Un’attenzione particolare è stata riservata al Palermo, considerato dal tecnico ancora più forte rispetto alla passata stagione. “Potrebbe essere la volta buona, c’è grande entusiasmo”, ha spiegato Ballardini, approvando la continuità del progetto tecnico di Filippo Inzaghi, che conosce bene la rosa.
Per la corsa ai playoff, l’allenatore ha menzionato la Sampdoria, che sotto la guida di Corradi ha le carte in regola per raggiungere l’obiettivo. Ha espresso invece una certa preoccupazione per il Cesena, squadra a cui è molto legato, definendola “ancora in costruzione” ma riponendo fiducia nel nuovo tecnico Alessandro Diamanti.
La Serie B, a differenza della A, lascia spesso spazio a delle sorprese e non ci sarà da meravigliarsi nel trovarne altre. Per la nuova stagione, Ballardini ha indicato diverse squadre che potrebbero stupire. “Penso a Modena e Padova, che hanno proprietà forti e sono state costruite bene”, ha dichiarato, aggiungendo di seguire con curiosità anche il Mantova e il Südtirol.

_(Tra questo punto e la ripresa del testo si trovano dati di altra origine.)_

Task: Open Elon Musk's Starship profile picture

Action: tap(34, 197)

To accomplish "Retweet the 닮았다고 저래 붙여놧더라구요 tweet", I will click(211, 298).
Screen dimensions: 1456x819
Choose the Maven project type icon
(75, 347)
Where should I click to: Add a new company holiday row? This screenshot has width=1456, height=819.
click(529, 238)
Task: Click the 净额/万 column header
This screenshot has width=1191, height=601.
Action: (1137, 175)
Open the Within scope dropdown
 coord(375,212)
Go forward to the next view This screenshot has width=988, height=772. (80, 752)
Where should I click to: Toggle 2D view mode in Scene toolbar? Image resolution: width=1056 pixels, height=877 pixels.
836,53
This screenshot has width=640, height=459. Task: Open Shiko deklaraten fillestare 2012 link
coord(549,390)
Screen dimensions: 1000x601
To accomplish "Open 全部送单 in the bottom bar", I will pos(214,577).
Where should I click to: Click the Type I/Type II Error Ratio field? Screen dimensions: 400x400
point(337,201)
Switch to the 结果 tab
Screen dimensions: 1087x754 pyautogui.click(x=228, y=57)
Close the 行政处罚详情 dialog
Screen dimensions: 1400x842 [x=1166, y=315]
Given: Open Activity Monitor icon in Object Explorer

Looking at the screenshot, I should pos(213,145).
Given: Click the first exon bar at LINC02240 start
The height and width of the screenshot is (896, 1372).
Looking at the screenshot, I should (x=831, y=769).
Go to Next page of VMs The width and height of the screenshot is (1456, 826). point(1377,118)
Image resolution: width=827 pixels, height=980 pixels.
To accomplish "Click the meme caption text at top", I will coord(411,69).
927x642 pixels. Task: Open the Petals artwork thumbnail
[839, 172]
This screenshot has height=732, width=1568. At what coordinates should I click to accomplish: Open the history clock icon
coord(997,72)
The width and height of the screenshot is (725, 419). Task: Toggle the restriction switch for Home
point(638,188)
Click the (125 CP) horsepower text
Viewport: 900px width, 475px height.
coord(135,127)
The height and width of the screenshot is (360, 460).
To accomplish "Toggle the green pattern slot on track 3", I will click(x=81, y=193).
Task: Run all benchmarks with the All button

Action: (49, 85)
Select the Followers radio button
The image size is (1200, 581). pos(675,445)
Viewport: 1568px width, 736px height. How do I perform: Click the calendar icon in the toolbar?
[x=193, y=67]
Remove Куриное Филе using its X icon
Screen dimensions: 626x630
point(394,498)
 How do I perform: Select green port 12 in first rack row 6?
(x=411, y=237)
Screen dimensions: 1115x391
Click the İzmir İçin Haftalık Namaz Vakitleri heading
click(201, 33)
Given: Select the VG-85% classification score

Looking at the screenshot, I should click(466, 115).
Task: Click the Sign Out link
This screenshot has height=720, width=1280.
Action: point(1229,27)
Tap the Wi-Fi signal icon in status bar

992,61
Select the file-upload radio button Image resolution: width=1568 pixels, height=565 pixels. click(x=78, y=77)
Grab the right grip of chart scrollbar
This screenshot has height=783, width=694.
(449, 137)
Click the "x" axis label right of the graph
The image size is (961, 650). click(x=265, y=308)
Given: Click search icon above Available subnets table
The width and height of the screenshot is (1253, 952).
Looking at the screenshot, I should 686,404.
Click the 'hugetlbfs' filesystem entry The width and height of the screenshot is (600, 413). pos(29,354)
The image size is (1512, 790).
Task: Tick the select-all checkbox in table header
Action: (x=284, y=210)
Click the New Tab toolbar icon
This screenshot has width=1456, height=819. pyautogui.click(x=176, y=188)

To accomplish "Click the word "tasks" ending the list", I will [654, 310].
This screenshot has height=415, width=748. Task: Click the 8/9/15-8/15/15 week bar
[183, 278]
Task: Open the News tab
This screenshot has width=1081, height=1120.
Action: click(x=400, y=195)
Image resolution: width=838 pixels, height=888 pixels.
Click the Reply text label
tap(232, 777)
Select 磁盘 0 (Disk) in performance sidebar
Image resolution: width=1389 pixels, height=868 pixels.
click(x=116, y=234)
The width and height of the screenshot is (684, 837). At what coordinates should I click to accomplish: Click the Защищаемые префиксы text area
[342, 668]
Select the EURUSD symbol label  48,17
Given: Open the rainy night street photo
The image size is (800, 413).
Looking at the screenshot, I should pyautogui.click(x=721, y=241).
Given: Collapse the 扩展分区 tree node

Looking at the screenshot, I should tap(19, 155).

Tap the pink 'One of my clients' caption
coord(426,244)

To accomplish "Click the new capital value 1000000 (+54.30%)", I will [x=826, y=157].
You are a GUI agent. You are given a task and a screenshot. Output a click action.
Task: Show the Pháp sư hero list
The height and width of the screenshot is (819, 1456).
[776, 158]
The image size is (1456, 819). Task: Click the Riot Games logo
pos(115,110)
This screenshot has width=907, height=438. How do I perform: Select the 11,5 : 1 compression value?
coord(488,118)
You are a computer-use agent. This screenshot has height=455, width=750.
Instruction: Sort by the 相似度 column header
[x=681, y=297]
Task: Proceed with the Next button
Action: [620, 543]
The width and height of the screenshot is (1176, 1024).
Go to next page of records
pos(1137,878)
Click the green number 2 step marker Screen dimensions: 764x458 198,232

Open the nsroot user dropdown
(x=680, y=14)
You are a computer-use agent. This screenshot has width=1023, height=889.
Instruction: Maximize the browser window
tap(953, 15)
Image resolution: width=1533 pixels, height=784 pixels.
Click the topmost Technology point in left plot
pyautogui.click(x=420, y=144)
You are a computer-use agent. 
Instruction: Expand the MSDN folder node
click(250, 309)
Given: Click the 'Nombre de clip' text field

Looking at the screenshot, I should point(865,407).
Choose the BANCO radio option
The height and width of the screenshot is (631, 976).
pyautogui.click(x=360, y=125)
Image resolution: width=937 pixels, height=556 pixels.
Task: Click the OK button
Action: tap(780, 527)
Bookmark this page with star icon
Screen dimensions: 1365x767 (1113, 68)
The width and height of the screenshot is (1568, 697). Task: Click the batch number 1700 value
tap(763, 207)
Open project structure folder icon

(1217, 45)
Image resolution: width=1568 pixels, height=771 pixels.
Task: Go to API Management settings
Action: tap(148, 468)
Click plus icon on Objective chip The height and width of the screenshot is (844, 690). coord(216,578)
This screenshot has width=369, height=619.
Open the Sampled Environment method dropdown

Tra le altre realtà interessanti, ha citato l’Ascoli per il suo gioco, il Vicenza per la solidità societaria e l’Arezzo di Bucchi. Ballardini ha infine sottolineato l’importanza della Serie B come trampolino di lancio per i giovani talenti, citando come esempi positivi i ragazzi del Catanzaro e giocatori come Pierozzi del Palermo.
L’analisi si conclude con la previsione di un torneo combattuto fino alla fine, soprattutto per la zona playoff e per la lotta salvezza. Le prime due posizioni, secondo il tecnico, potrebbero invece decidersi con qualche giornata di anticipo, delineando un campionato a due velocità ma ricco di spettacolo.